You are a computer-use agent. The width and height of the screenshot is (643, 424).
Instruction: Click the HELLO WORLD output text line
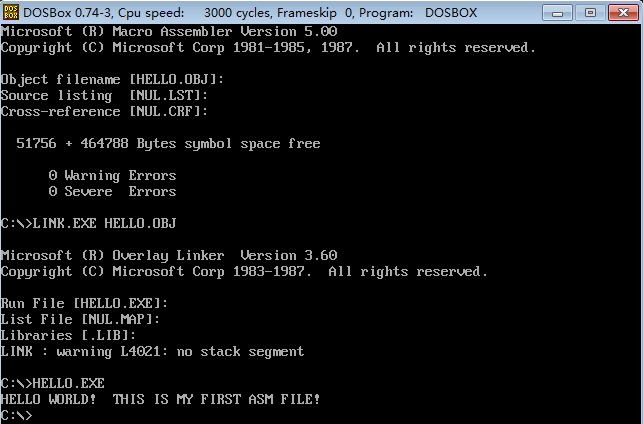point(160,400)
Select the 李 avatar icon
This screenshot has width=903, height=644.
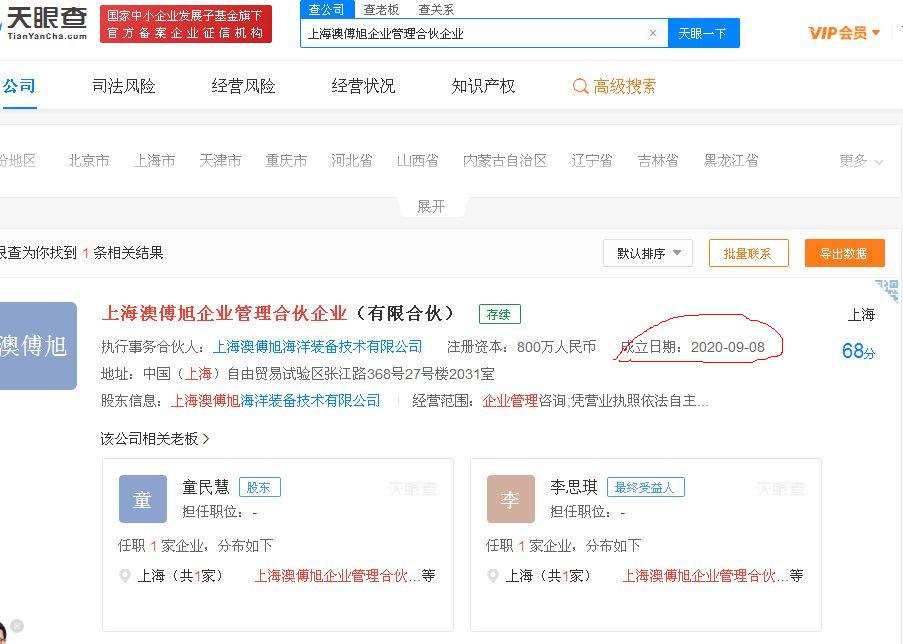point(511,499)
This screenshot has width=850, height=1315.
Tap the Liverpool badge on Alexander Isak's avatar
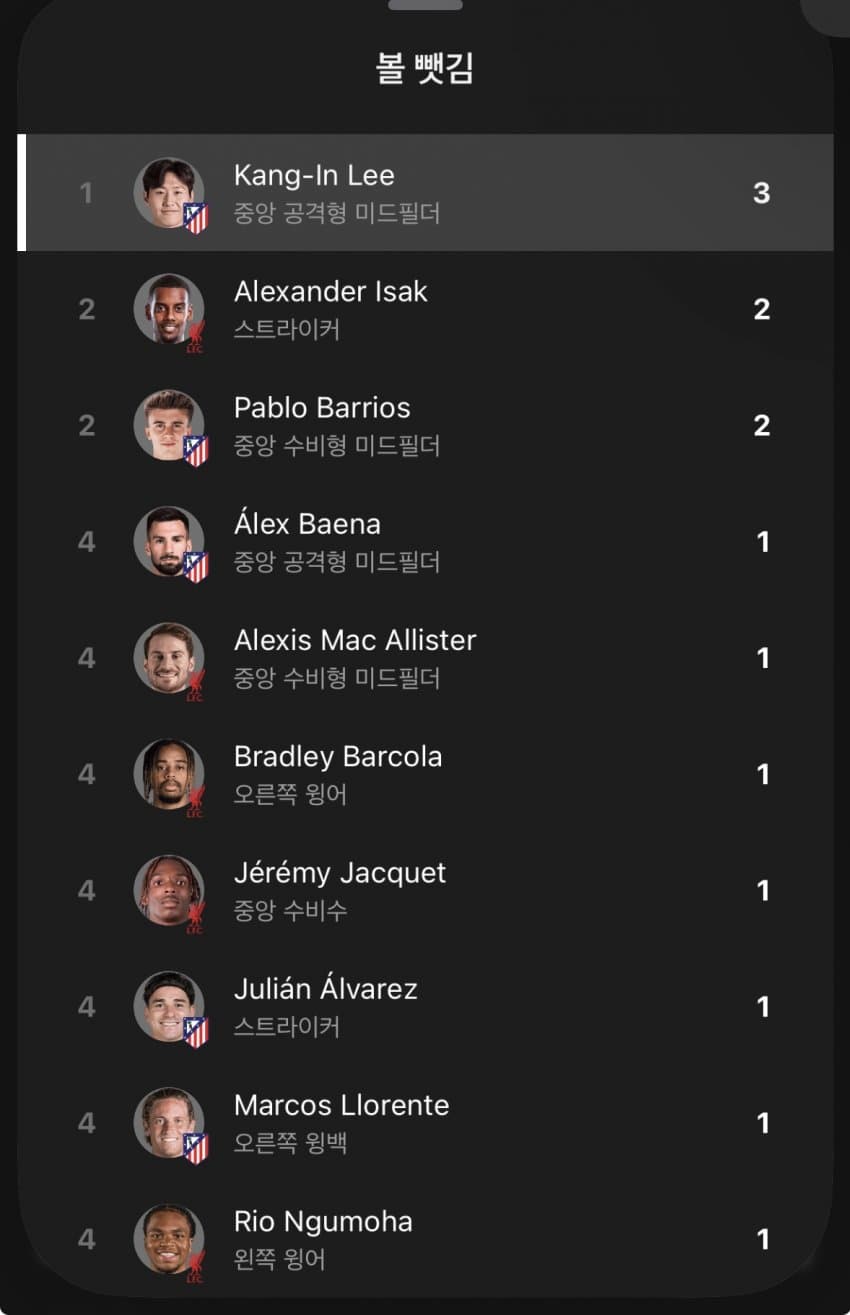(x=196, y=336)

————————

TASK: Leave the pictures aside and give every entry above again word for word.

THE ANSWER:
You are a computer-use agent. The width and height of the screenshot is (643, 424).
Instruction: Click the HELLO WORLD output text line
point(160,400)
Select the 李 avatar icon
This screenshot has width=903, height=644.
point(511,499)
This screenshot has width=850, height=1315.
Tap the Liverpool badge on Alexander Isak's avatar
(x=196, y=336)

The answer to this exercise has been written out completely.